Our neck of the woods is so beautiful. Tennessee has hills and trees as far as the eye can see and winter’s dull landscape is quickly being replaced by the brightest, tiny green leaves you have ever seen. Spring is here. The last threats of frost seem to be past and the garden centers are bursting with an abundance vegetables and flowers just begging to be taken home and planted in my garden or perched on my front porch.

Yesterday I walked outside, barefoot. The sun was shining and the grass was cool and soft under my feet. I took a deep breath, noting the sweet scent of hyacinths still lingering and the Cardinal in a nearby tree sang his song for me.

“Thank you, Jesus,” I whispered. “Thank you, God.”

Nasturtiums popped up from the soil, awakened by the warming sun today. A couple of squash seeds have poked their happy heads up as well, a perfect accompaniment to the Roma tomatoes that will rise within the steel cages. I’ve often read that one is nearer God’s heart in a garden than any other place on earth. I don’t know if that is biblical but I do know a garden was man’s first home. It’s where we were intended to be. Our hearts long for soft soil and green leaves. Dirty fingernails and scuffed knees are the hallmark of a happy gardener, of which I am one.

And in the breeze I hear Him whisper. Not audibly, exactly, but almost so. He allows me to feel His pleasure through no work of my own and gives me respite from the hectic pace of this season of life. My children laugh from upstairs and I’m sure I heard my daughters singing.

Dear Solomon, surely you were consumed with love during the early days of Spring…

My beloved speaks and says to me:
“Arise, my love, my beautiful one,
and come away,
for behold, the winter is past;
the rain is over and gone.
The flowers appear on the earth,
the time of singing has come,
and the voice of the turtledove
is heard in our land.
The fig tree ripens its figs,
and the vines are in blossom;
they give forth fragrance.
Arise, my love, my beautiful one,
and come away.

Song of Solomon 2:10-14

Why is it so hard to be still? Have you ever set a timer, intending to pray for ten or twenty minutes? It seems the second we try to sit our minds race with all the things we “should” be doing and we struggle to focus, much less commune with the Lord. A million distractions surround us, sucking hour after hour from our one short life, yet we cannot talk to God for more than a few minutes without growing restless.

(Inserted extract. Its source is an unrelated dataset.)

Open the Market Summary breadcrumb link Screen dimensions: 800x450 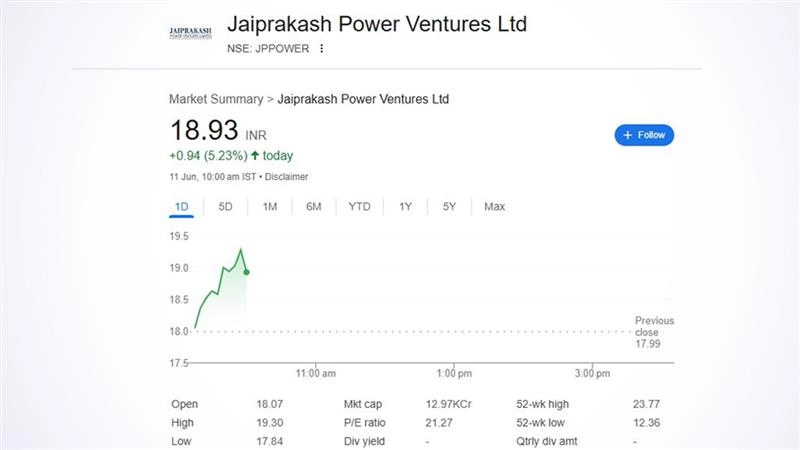coord(215,99)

Yet we must. We must stop and, literally, smell the roses. We must say “no” to the distractions and put away the things that rob us of intimacy with our Maker. Taking the time to be still and let the knowledge that HE is God, that He is the Lover of our Soul and there is no one else like Him, seep into our very bones is absolutely vital. He deserves nothing less. It is a battle worth fighting and fight, we must.

Because we cannot live…truly live…without Him.

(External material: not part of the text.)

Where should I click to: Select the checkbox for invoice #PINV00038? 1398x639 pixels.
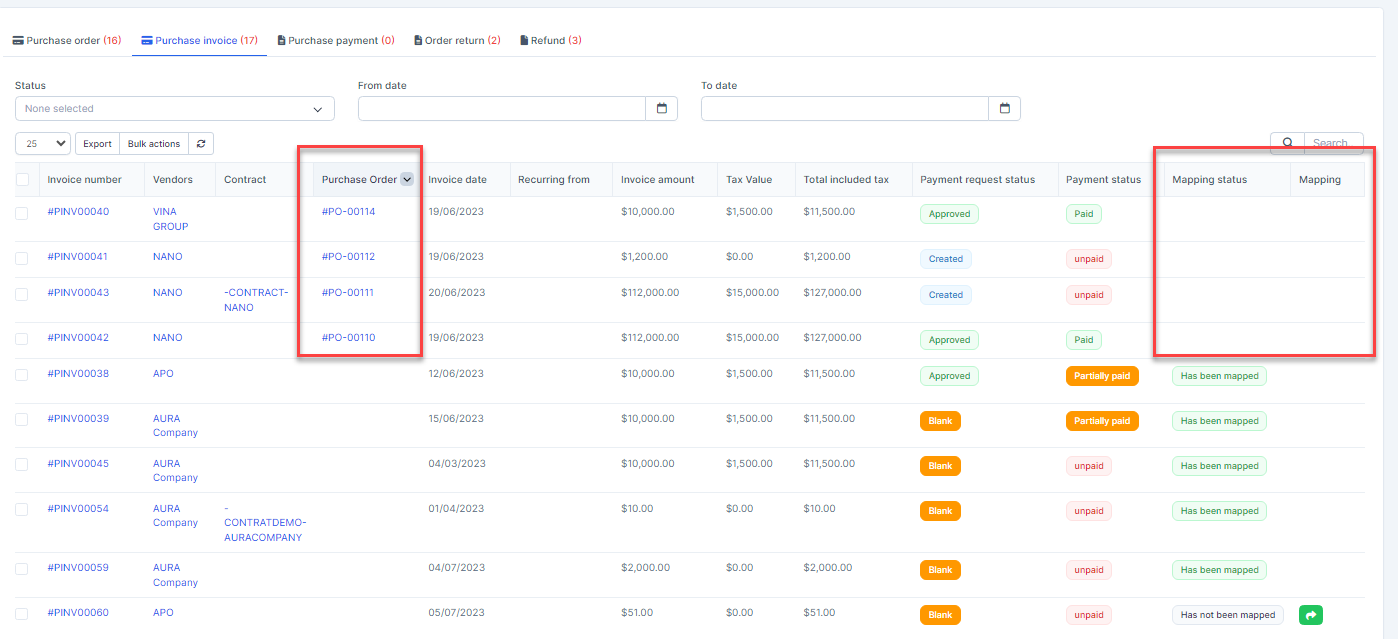22,375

Take a walk. Go for a run or even sit in quiet with the Bible open and nothing else to distract you. Determine to develop the discipline of daily stillness before the Father and watch as your heart tunes better to His. Listen as His whisper grows easier to discern and enjoy the refreshing this time will bring to your relationship with God. It will affect everything, especially your interactions with friends and family for we can only offer what we already posess ourselves.

My kids know, if they awaken early, where I will be. They will steal into the room and grace me with a kiss before padding downstairs to eat breakfast or, sometimes, they will sit quietly as I finish my time with the Lord. But it took years for me to develop the discipline to do this consistently. I finally did, though, and I’m so grateful. I’ve learned to steal moments throughout the day, listening to music (The Rabbit Room being my favorite source of life-giving music) and podcasts to train my mind and direct my thoughts toward things of the Kingdom because, if I don’t, I will find my thoughts directed everywhere else.

And, now that it is Spring, I go outside. Barefoot. I watch the hills come alive and the rebuds bloom, knowing the God who created every beautiful thing also created me.

You are altogether beautiful, my love;
there is no flaw in you.

Song of Solomon 4:7

Your Father calls you his “beautiful one.” Live forward into that truth, for that is who He says you are.